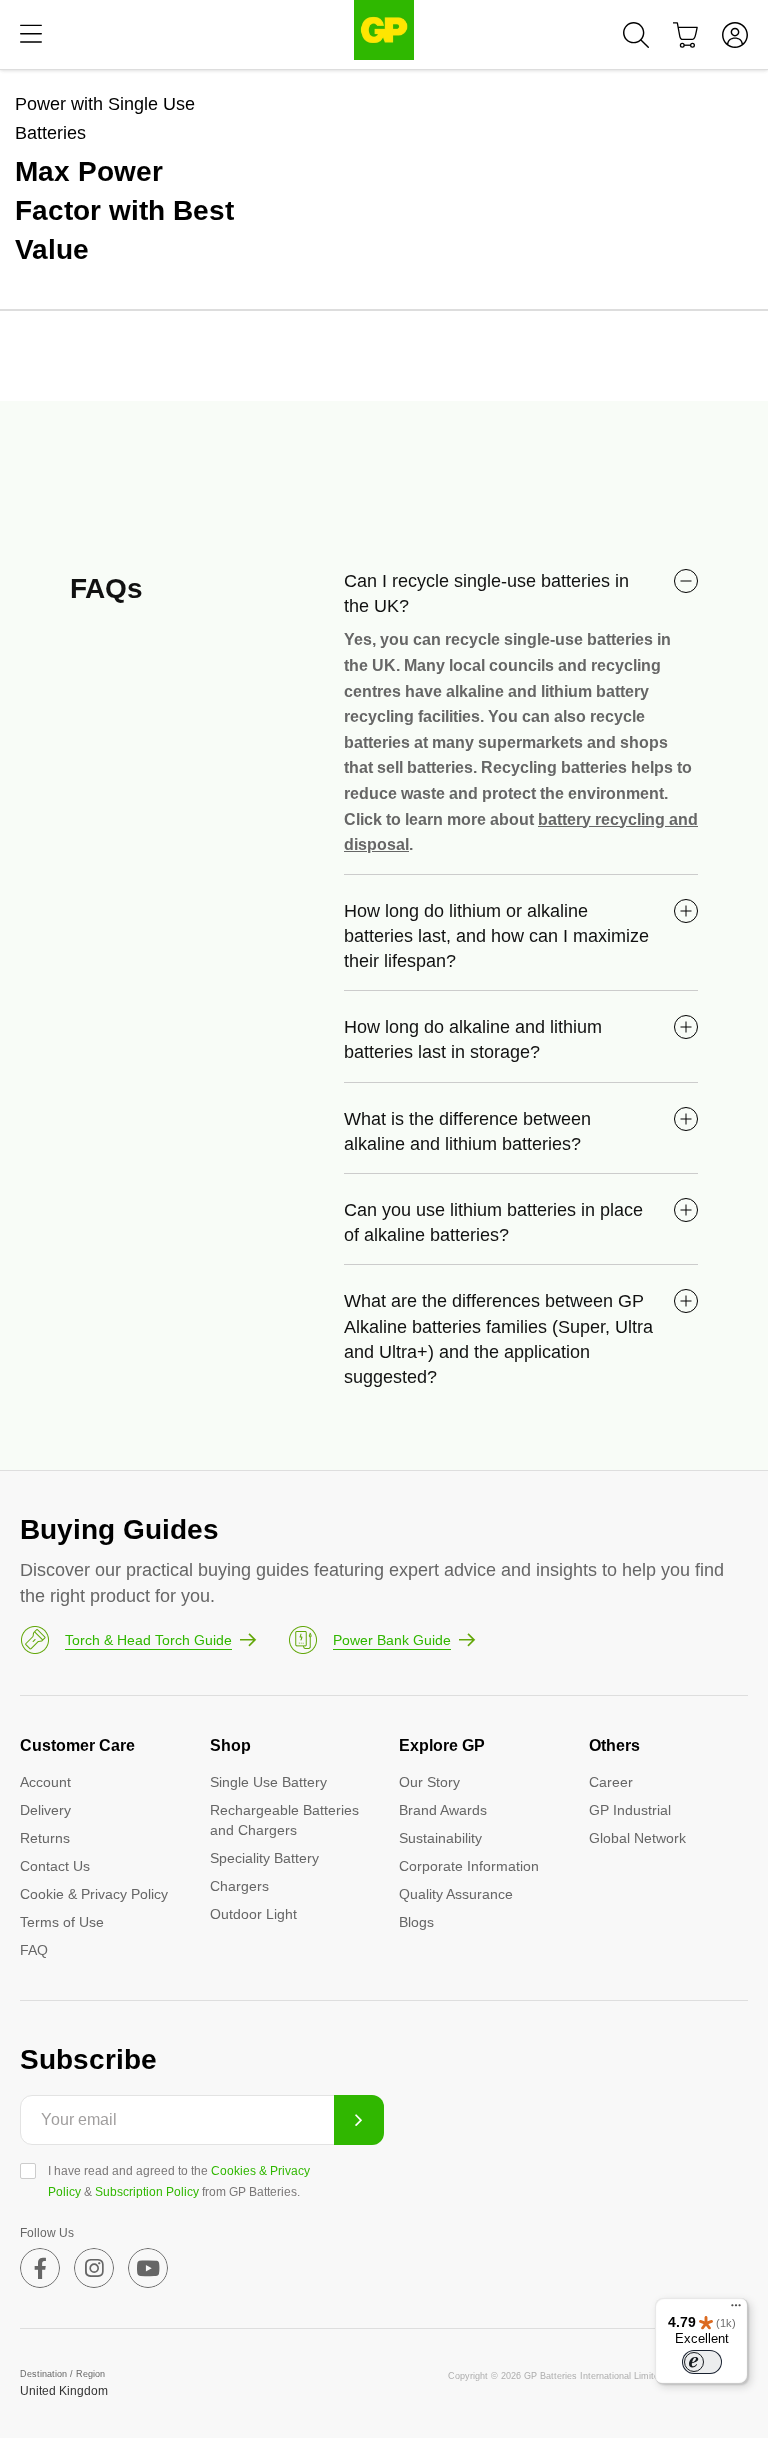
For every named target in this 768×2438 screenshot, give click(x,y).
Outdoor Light (253, 1914)
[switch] (702, 2362)
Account (45, 1782)
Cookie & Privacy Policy (94, 1894)
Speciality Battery (264, 1858)
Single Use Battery (268, 1782)
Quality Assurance (456, 1894)
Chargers (239, 1886)
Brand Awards (443, 1810)
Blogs (416, 1922)
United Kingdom (64, 2391)
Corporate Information (469, 1866)
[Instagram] (94, 2268)
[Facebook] (40, 2268)
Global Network (637, 1838)
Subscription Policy (147, 2192)
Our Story (429, 1782)
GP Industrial (630, 1810)
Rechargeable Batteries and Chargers (284, 1820)
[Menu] (31, 34)
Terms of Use (62, 1922)
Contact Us (55, 1866)
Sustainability (440, 1838)
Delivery (45, 1810)
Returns (45, 1838)
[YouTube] (148, 2268)
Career (611, 1782)
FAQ (34, 1950)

■ Assignment ■
Set every line of the records down again exactly, and exclude all pictures.

■ Task output ■
For every named target in this 768×2438 screenshot, give click(x,y).
Outdoor Light (253, 1914)
[switch] (702, 2362)
Account (45, 1782)
Cookie & Privacy Policy (94, 1894)
Speciality Battery (264, 1858)
Single Use Battery (268, 1782)
Quality Assurance (456, 1894)
Chargers (239, 1886)
Brand Awards (443, 1810)
Blogs (416, 1922)
United Kingdom (64, 2391)
Corporate Information (469, 1866)
[Instagram] (94, 2268)
[Facebook] (40, 2268)
Global Network (637, 1838)
Subscription Policy (147, 2192)
Our Story (429, 1782)
GP Industrial (630, 1810)
Rechargeable Batteries and Chargers (284, 1820)
[Menu] (31, 34)
Terms of Use (62, 1922)
Contact Us (55, 1866)
Sustainability (440, 1838)
Delivery (45, 1810)
Returns (45, 1838)
[YouTube] (148, 2268)
Career (611, 1782)
FAQ (34, 1950)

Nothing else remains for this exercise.